7.1 Current Limitations
Conceptual Framework Only
This paper presents a design framework, not a production-tested system. Key unknowns include:
- Actual approval rates in practice
- Real-world gap detection accuracy
- Human reviewer throughput
- Long-term ontology quality
Experimental validation with real data is needed.
LLM Dependence
The framework relies heavily on LLM capabilities:
- Domain detection accuracy — Wrong domain selection leads to false gaps
- Gap classification — Distinguishing true gaps from errors
- Proposal quality — Generating semantically appropriate types
- Consistency — LLM outputs may vary across runs
As LLM capabilities evolve, framework effectiveness will change.
Human Bottleneck
Human review remains a potential bottleneck. If proposal generation outpaces review capacity, backlogs grow. This limits the framework's ability to handle extremely high-volume scenarios.
CORE Domain Scaling
The always-include CORE domain simplifies slicing but may become problematic if it grows large. Current design assumes CORE remains small (5-10 elements). Alternative approaches may be needed for larger core schemas.
7.2 Future Directions
Learning from Feedback
Rejection feedback could train improved proposal generation:
Feedback collected:
"COOPERATES_WITH rejected as
duplicate of PARTNERS_WITH"
Future behavior:
When similar pattern detected,
suggest using PARTNERS_WITH
instead of proposing new type
This could improve approval rates over time.
Auto-Merging Proposals
Similar pending proposals could be automatically merged:
PROP-042: Add ORGANIZATION
PROP-047: Add INTERNATIONAL_ORG
Similarity: 0.92
System suggests: Merge into single
proposal for human review
This reduces review burden for semantically equivalent proposals.
Confidence-Based Routing
Different confidence levels could receive different treatment:
- High confidence (>90%) — Fast-track review queue
- Medium (70-90%) — Standard review
- Low (<70%) — Detailed expert review
This optimizes reviewer time allocation.
Ontology Health Metrics
Dashboard showing ontology quality over time:
- Entity type usage frequency
- Relationship coverage
- Gaps detected per domain
- Proposal approval rates
- Schema growth trajectory
This would help identify areas needing attention.
Multi-Language Support
Extending the framework to handle documents in multiple languages, with appropriate entity resolution across languages.
Restrictive Evolution
Current focus is additive changes.

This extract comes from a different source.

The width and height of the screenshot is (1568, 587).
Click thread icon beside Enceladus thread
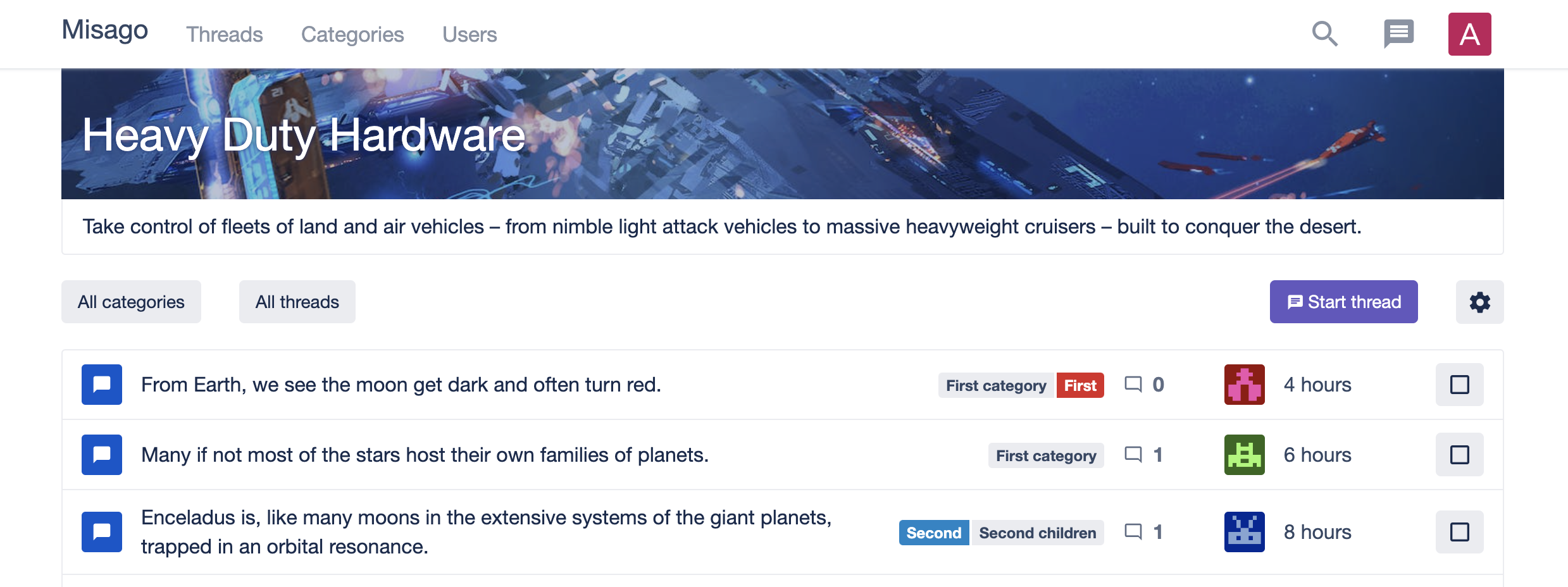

Future work could address:
- Deprecating unused types
- Merging redundant types
- Tightening constraints
These require more careful consistency checking.
7.3 Research Questions
Open questions for future investigation:
- What approval rate indicates good proposal quality?
- How does domain granularity affect gap detection?
- Can rejection feedback measurably improve proposals?
- What is optimal human review batch size?
- How do different LLMs compare for this task?